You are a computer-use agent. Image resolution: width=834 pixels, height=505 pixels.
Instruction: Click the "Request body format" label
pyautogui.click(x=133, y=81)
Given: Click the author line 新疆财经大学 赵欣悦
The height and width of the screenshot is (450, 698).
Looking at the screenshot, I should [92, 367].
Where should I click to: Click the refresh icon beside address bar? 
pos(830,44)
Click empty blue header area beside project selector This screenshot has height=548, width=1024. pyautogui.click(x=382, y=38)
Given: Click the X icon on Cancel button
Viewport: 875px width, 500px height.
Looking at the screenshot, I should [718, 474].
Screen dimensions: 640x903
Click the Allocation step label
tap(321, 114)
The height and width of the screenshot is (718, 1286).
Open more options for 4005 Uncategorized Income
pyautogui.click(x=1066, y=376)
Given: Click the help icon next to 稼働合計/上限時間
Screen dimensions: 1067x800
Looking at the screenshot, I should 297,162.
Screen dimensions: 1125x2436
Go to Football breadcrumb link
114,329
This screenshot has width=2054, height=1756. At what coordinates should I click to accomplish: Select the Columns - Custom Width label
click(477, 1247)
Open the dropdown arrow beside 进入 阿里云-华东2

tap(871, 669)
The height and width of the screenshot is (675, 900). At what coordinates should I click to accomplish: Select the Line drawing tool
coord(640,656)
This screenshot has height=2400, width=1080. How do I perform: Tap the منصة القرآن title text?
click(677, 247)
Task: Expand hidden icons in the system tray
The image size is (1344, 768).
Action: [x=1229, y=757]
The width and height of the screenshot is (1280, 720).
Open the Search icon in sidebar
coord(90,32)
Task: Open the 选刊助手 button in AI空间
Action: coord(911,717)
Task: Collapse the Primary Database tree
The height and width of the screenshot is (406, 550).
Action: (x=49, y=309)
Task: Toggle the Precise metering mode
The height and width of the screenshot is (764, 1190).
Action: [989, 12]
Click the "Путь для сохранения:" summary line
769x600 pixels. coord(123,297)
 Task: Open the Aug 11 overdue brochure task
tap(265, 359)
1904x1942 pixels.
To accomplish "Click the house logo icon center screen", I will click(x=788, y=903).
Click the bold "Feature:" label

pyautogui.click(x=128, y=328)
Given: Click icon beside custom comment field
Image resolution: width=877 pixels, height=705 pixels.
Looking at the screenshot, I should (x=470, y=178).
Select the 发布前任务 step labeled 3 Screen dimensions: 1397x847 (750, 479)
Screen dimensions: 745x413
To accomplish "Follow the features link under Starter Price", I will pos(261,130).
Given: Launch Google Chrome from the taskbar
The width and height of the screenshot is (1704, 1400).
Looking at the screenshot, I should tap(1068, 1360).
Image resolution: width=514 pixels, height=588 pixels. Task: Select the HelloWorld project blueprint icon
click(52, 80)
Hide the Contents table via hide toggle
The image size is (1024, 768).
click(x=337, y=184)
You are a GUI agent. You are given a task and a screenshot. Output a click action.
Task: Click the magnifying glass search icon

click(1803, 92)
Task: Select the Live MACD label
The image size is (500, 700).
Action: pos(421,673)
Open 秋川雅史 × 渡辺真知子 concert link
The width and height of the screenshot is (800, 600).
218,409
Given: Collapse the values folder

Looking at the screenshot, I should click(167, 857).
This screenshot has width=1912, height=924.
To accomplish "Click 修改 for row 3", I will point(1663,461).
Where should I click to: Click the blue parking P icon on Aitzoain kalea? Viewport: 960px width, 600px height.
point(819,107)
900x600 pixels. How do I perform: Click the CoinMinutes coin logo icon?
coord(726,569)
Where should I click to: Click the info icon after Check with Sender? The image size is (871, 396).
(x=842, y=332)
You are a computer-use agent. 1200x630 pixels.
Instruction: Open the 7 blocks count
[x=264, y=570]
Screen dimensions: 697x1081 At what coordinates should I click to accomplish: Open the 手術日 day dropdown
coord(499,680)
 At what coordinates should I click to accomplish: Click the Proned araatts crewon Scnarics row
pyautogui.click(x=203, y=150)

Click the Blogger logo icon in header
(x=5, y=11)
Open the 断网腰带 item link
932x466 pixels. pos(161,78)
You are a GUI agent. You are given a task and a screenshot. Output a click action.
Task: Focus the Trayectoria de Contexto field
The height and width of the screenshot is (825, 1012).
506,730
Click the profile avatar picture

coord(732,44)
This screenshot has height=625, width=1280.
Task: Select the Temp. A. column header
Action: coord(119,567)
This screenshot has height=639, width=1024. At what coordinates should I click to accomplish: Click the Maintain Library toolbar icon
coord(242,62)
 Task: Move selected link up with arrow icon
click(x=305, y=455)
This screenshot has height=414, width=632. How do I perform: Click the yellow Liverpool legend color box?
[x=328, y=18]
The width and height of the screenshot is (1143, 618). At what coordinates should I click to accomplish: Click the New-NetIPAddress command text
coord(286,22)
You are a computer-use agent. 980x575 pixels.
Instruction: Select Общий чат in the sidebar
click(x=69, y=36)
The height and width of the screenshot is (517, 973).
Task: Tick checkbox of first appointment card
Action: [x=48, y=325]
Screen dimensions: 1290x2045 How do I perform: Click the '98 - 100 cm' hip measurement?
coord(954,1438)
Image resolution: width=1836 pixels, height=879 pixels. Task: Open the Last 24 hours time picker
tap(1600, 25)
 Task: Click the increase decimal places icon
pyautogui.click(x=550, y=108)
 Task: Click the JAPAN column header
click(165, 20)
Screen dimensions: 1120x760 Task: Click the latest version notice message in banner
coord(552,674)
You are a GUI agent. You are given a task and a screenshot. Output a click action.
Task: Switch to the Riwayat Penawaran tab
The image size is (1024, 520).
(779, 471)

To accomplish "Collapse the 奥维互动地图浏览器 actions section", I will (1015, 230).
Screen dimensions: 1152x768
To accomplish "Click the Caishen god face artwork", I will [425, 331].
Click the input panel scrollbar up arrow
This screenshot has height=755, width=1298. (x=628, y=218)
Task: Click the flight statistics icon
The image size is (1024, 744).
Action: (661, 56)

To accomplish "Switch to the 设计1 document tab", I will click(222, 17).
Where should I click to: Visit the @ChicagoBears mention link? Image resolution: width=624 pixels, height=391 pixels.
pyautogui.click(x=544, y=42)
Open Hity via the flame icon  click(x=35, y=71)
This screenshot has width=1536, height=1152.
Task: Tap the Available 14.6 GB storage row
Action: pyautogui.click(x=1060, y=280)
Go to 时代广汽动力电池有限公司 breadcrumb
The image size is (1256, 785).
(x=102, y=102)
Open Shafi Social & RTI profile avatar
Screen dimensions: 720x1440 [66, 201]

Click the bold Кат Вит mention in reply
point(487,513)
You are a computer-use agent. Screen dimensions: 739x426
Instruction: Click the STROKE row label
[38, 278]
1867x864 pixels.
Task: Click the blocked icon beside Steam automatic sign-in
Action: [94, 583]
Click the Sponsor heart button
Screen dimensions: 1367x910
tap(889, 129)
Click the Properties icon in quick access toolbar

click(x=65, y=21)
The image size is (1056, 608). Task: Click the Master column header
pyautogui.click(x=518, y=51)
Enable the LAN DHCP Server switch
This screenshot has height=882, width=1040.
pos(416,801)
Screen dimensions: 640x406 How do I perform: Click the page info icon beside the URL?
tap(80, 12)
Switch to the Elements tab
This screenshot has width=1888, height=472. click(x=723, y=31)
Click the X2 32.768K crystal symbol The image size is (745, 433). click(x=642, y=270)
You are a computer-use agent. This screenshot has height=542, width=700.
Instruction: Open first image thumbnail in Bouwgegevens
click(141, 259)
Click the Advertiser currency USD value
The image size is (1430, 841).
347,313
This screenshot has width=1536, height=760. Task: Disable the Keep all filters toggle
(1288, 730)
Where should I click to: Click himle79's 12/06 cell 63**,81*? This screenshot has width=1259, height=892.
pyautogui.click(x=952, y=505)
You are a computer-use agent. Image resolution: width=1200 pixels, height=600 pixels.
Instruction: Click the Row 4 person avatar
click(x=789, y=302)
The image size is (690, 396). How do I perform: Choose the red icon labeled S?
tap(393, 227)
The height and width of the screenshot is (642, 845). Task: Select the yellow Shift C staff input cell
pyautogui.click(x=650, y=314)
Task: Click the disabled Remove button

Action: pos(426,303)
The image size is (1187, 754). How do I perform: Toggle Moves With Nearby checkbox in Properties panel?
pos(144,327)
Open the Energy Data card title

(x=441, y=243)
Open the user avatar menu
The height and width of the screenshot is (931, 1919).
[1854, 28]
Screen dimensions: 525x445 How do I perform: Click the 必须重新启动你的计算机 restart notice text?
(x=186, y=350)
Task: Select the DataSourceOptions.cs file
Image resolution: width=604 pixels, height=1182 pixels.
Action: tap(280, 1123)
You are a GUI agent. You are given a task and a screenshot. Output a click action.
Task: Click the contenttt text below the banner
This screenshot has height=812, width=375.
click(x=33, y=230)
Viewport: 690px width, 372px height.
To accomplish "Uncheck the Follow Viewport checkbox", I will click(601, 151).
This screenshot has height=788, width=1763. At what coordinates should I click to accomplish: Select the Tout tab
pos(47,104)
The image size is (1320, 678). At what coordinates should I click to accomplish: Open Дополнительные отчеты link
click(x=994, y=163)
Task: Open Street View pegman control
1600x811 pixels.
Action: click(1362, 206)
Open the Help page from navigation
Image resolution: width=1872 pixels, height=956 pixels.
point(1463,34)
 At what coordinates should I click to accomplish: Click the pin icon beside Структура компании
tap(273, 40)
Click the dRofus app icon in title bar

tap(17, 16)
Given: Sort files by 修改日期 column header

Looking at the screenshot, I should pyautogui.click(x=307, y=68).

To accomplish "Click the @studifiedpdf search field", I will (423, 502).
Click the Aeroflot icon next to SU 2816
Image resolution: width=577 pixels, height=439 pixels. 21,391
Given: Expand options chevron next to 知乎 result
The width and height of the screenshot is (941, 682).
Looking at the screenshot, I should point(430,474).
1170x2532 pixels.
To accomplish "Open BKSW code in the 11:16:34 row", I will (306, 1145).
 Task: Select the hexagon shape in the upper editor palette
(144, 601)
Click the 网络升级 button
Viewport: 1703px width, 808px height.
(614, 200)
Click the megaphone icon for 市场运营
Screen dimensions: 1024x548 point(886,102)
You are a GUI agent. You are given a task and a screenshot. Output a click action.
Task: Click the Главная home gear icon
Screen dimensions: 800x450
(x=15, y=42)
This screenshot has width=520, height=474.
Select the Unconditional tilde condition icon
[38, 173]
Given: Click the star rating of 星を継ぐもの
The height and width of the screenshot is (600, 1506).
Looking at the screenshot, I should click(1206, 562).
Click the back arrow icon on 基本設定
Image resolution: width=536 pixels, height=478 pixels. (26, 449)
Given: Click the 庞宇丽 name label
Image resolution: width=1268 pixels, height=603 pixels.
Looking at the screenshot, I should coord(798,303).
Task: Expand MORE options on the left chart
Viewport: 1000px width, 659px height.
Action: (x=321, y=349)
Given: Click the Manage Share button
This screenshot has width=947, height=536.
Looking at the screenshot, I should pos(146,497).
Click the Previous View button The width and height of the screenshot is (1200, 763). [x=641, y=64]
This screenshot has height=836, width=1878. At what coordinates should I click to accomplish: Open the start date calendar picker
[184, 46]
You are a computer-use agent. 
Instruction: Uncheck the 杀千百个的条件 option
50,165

**TASK**
Locate and copy each line in the data above that includes the word "Expand".

**TASK SOLUTION**
Task: Expand hidden icons in the system tray
Given: Expand options chevron next to 知乎 result
Task: Expand MORE options on the left chart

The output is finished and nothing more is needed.